Formal Trial Name
Transplantation of CRISPR-CAS9 Corrected Hematopoietic Stem Cells in Patients with Severe Sickle Cell Disease
The University of California San Francisco (UCSF) is sponsoring this study with funding from the National Institutes for Health(NIH) , National Heart, Lung, and Blood Institute (NHLBI) and California Institute for Regenerative Medicine (CIRM) .

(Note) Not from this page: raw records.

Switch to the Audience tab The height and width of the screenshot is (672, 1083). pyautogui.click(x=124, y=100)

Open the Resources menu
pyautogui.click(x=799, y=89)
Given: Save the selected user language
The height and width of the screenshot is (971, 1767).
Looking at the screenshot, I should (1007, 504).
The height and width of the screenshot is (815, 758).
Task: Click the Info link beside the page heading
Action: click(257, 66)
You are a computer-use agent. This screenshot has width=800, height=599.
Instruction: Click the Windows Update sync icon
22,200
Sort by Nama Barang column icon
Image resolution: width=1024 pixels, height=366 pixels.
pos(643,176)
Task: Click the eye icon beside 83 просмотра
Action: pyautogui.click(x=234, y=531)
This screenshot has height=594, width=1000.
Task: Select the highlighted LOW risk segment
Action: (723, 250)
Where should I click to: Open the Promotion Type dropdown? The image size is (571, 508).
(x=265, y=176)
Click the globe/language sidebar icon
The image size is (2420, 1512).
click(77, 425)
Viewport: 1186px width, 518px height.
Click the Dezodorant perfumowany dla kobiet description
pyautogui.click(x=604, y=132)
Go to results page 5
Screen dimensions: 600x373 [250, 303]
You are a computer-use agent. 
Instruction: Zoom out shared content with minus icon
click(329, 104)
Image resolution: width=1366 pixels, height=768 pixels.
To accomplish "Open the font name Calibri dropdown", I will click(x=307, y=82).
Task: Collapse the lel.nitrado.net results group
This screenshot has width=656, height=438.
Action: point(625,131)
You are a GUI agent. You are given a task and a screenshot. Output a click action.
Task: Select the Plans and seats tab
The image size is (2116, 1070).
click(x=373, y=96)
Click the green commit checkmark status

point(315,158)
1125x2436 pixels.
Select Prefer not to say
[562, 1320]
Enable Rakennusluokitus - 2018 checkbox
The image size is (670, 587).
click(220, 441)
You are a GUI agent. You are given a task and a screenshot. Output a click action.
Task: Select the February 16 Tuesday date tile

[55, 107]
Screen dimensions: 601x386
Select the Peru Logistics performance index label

To test whether the investigational product, CRISPR_SCD001:
- Can be made from people with sickle cell disease and if it is safe for them to receive it
- Improves the health of patients with sickle cell disease
The study is designed to test a new drug called CRISPR_SCD001, which is a type of gene editing therapy. Study doctors will use a ‘gene changing’ tool called CRISPR to change the sickle gene mutation in a person’s own stem cells to a non-sickle gene that makes healthy hemoglobin. These gene edited stem cells will be given back to the patient, who is their own donor. Before giving back the gene edited cells, patients will undergo a transplant that first destroys the sickle-producing stem cells. The transplant is done after first giving high-dose chemotherapy to make room for the gene edited stem cells to grow. The safety of making this change to their stem cells will be tested and monitored so study doctors can find out if gene editing is safe and if this treatment might help people with severe sickle cell disease get better.